This time of year, when winter is creeping in, I see the squirrels rushing to gather nuts for the cold months of winter. I think about other creatures fending for themselves in the cold months. In particular, I think about wolves.
Wolves are a top predator out there in the wild. They are hated by humans who raise animals (like cattle and sheep) for a living – because the ranchers’ cash crops are a ready source of food for a starving predator like a wolf or mountain lion. But there is another side to the story – the necessity of the wolf to the circle of life. Every living thing is born, must eat to survive, and must die. The wolf plays a role in life in the wild, that of helping to keep other wild populations in check.
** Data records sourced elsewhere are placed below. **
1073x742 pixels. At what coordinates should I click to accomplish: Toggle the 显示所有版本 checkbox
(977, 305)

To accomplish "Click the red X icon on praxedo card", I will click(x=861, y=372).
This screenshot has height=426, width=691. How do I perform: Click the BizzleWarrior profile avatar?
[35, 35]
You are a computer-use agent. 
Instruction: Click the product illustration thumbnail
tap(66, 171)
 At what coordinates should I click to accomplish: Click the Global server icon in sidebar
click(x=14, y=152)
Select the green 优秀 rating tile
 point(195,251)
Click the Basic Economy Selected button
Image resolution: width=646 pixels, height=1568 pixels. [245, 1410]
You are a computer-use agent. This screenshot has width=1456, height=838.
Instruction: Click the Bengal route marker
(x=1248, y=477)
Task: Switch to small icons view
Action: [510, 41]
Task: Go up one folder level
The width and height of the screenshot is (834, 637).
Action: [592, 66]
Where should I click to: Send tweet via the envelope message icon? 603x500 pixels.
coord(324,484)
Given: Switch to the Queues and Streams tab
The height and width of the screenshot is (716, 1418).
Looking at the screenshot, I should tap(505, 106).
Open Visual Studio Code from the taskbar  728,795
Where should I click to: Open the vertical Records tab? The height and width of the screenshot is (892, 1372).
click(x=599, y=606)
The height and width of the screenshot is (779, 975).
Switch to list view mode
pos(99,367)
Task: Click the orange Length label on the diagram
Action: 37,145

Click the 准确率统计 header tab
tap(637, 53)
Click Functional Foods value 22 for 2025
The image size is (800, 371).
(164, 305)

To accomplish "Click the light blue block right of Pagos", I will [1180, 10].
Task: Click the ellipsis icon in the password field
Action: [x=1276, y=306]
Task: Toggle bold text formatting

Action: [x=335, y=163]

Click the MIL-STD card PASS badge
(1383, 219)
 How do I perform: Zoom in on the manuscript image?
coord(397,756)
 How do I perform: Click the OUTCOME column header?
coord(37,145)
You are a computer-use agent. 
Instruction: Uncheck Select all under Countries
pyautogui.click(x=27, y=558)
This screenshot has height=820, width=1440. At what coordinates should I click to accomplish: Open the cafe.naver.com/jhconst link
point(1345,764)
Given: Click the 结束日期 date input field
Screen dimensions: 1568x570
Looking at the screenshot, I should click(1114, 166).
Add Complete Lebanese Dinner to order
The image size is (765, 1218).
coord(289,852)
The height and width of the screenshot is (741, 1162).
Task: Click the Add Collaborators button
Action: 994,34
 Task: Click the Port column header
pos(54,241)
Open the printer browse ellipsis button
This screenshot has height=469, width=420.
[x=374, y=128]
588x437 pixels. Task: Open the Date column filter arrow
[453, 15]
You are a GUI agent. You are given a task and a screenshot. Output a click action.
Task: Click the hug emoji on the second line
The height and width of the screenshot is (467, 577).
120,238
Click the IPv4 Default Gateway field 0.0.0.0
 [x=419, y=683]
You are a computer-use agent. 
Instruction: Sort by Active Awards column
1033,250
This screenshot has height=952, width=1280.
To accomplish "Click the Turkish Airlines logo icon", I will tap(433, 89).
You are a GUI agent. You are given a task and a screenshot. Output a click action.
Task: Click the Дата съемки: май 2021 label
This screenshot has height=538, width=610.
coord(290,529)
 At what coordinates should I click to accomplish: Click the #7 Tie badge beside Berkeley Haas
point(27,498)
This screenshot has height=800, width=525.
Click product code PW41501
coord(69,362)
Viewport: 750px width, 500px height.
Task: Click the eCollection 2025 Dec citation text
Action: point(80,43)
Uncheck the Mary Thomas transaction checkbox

One of my favorite pieces about wolves is a passage written by Aldo Leopold, “Thinking Like a Mountain.” With credit to that great conservationist, I’ve reprinted some passages from that great essay here.
Thinking Like A Mountain
“A deep chesty bawl echoes from rimrock to rimrock, rolls down the mountain, and fades into the far blackness of the night. It is an outburst of wild defiant sorrow and of contempt for all the adversities of the world.
“Every living thing (and perhaps many a dead one as well) pays heed to that call. To the deer it is a reminder of the way of all flesh, to the pine a forecast of midnight scuffles and of blood upon the snow, to the coyote a promise of gleanings to come, to the cowman a threat of red ink at the bank, to the hunter a challenge of fang against bullet. Yet behind these obvious and immediate hopes and fears there lies a deeper meaning, known only to the mountain itself. Only the mountain has lived long enough to listen objectively to the howl of a wolf.”
Can you listen objectively to the howl of the wolf, look deeper into its true purpose on this planet, think past the human reaction to its resistance?